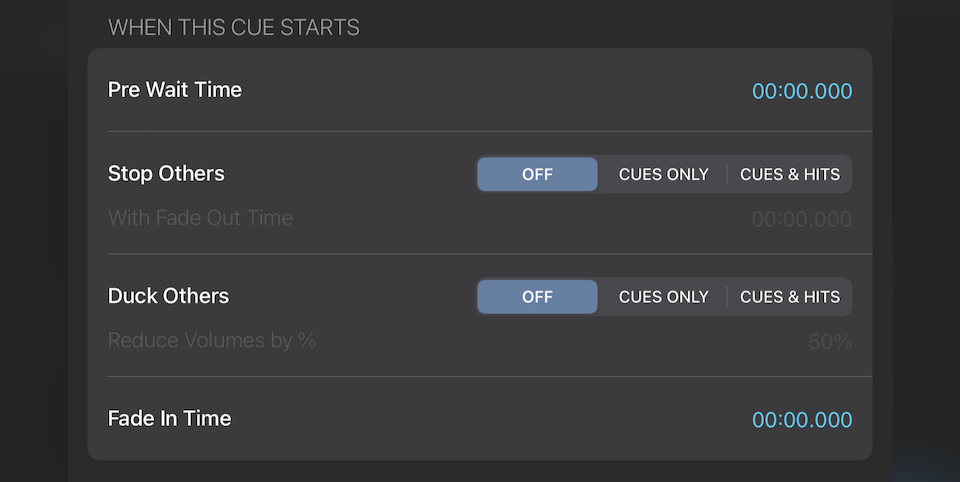Viewport: 960px width, 482px height.
Task: Edit the Pre Wait Time value
Action: point(802,91)
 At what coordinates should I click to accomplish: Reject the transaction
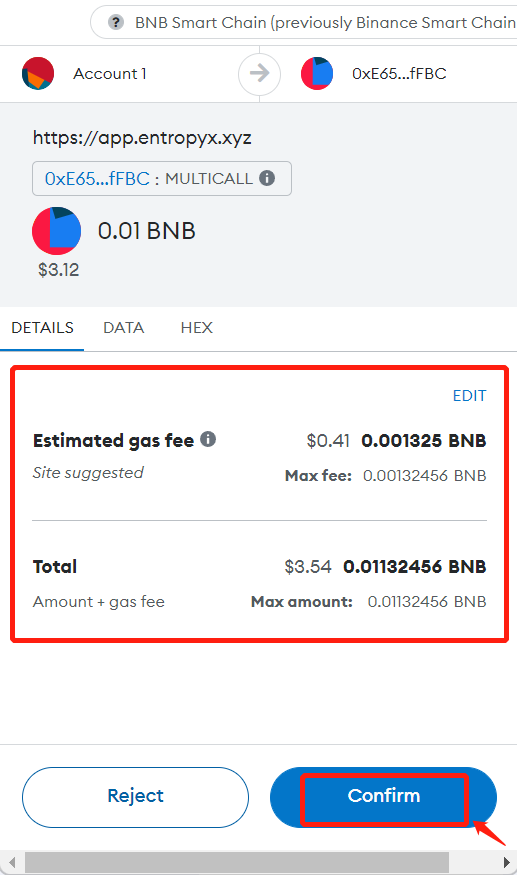coord(135,797)
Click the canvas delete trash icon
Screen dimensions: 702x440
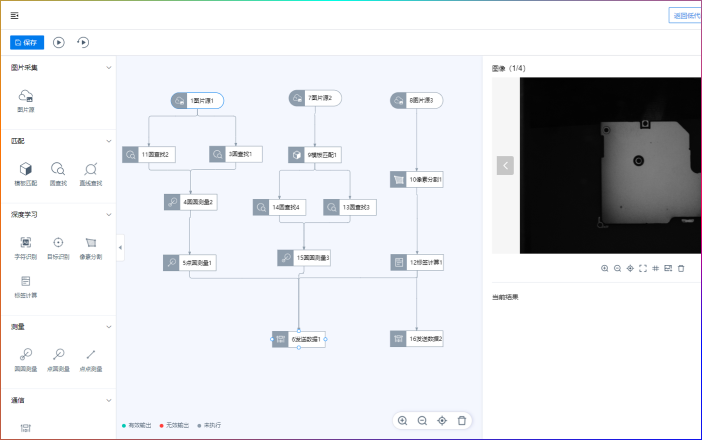pyautogui.click(x=461, y=421)
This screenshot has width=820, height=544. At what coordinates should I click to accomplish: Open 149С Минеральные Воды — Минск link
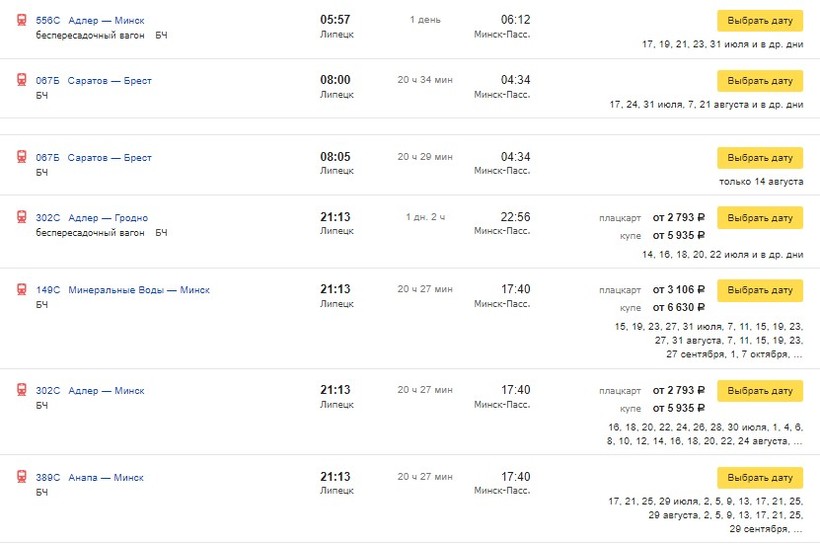139,290
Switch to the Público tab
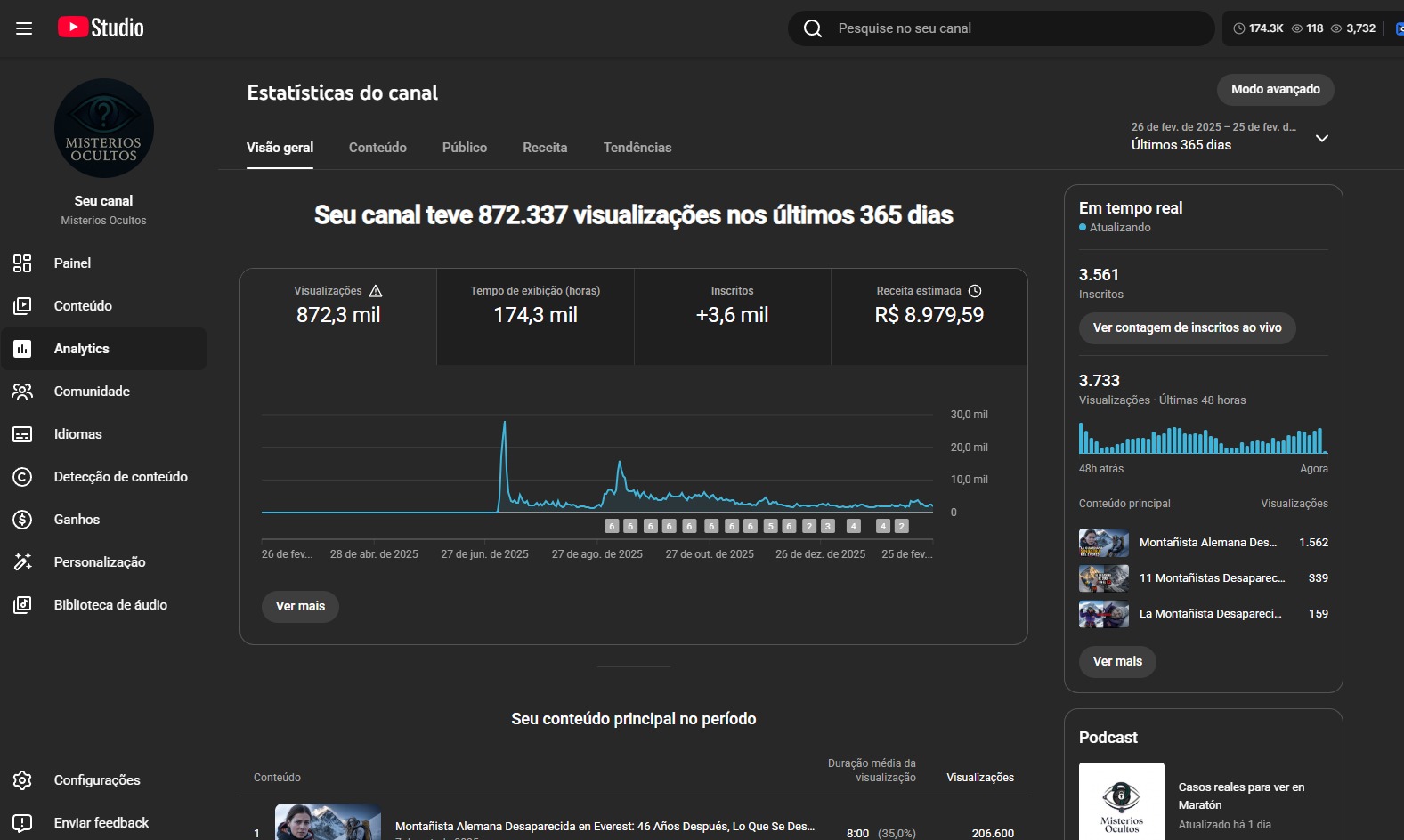 (x=464, y=148)
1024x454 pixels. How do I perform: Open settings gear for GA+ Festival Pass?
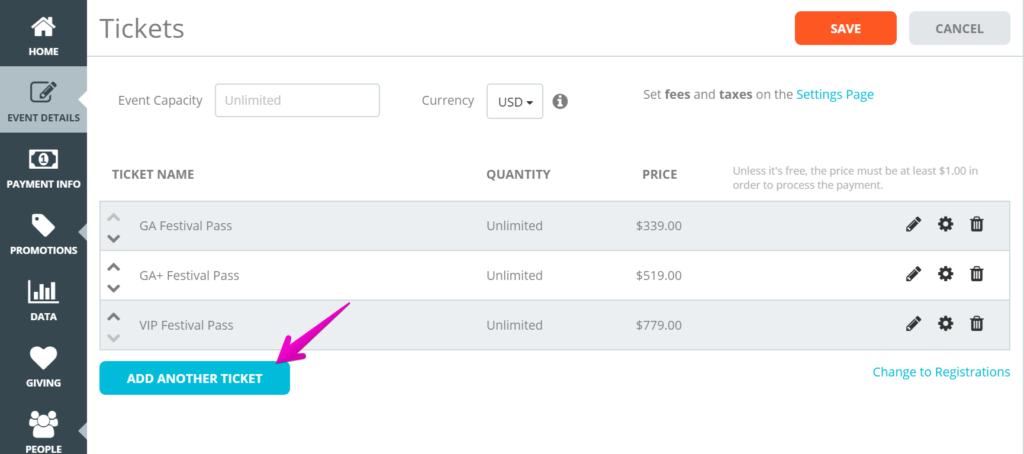pos(945,274)
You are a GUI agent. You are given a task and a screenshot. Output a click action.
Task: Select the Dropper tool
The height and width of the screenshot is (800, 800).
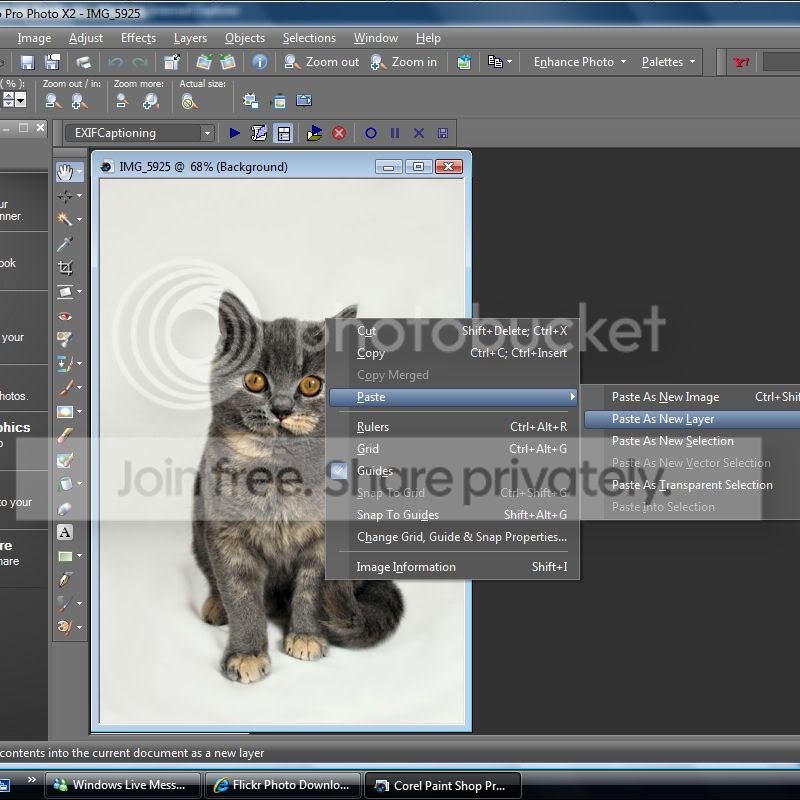[x=65, y=244]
━━━━━━━━━━━━━━━━━━━━━━━━━━━━━━
Task prompt »
How many lines of the records contain the word "accomplish"? Give only the number.

Exercise output »
2